BEGIN Provided data
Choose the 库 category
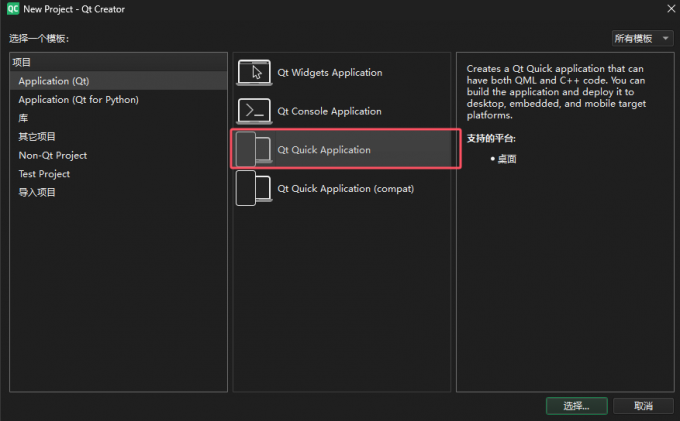The height and width of the screenshot is (421, 680). (x=24, y=118)
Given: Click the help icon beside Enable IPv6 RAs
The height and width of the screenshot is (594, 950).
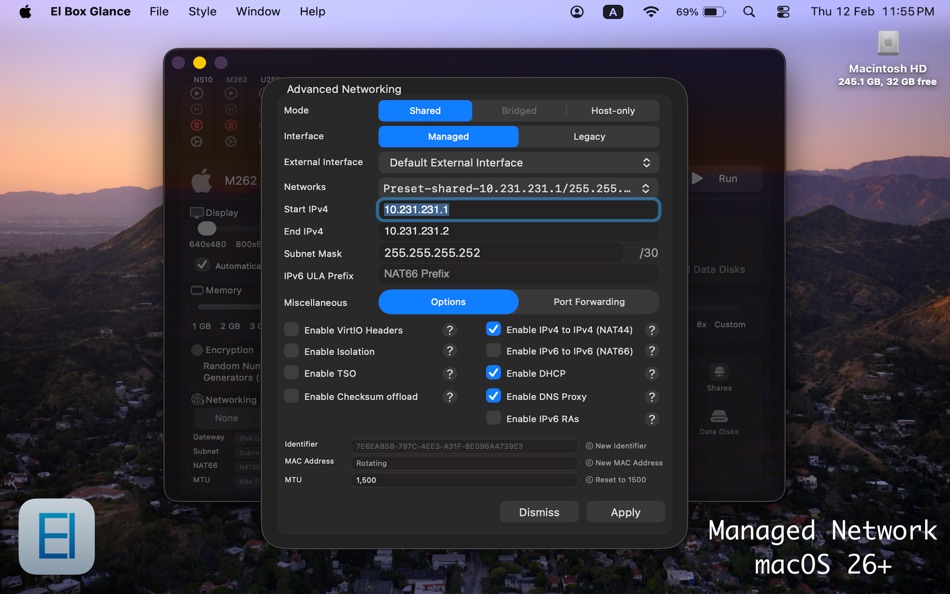Looking at the screenshot, I should pos(652,419).
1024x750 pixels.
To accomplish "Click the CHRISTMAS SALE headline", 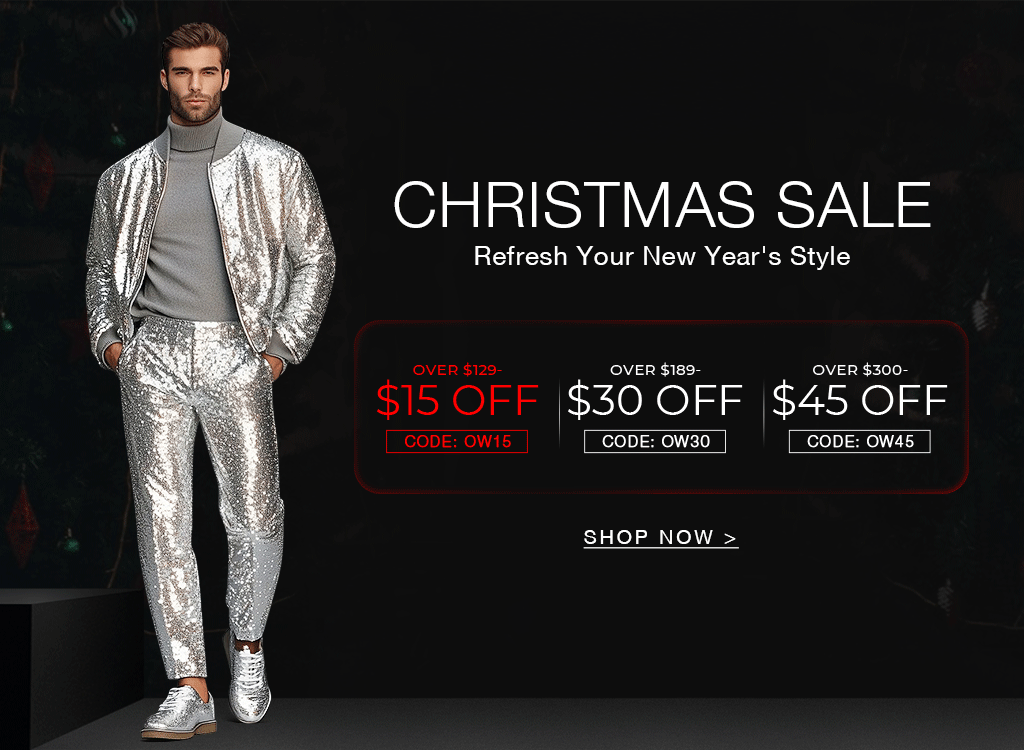I will click(x=662, y=205).
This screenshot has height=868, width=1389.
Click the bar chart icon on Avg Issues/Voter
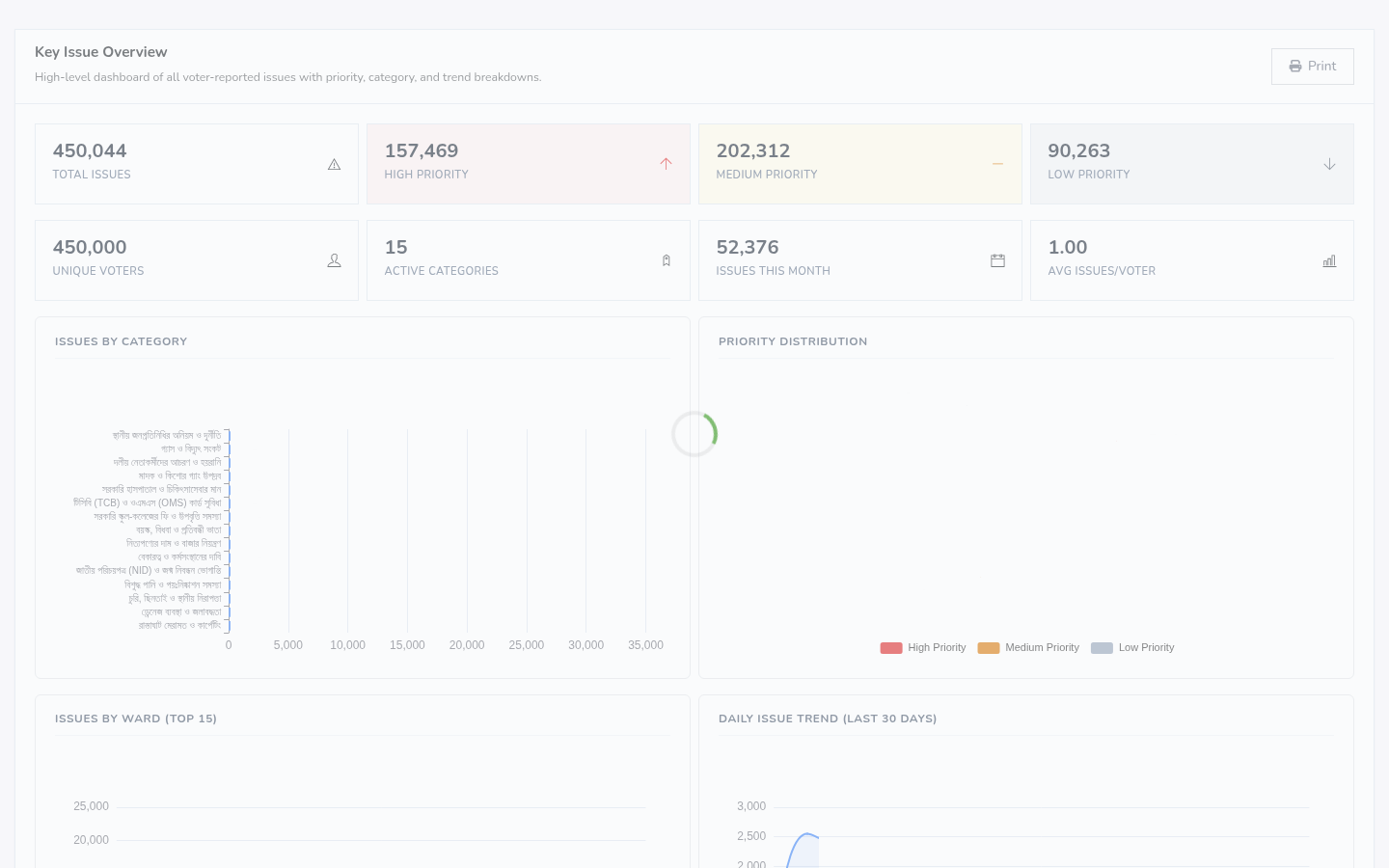(x=1329, y=260)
END Provided data
◆ **What is expected**: When you reach the line containing "This screenshot has height=868, width=1389." in the listing above, reproduce it and every line after it through the last, exactly; omit the pictures.

◆ **Solution for this problem**:
This screenshot has height=868, width=1389.
Click the bar chart icon on Avg Issues/Voter
(x=1329, y=260)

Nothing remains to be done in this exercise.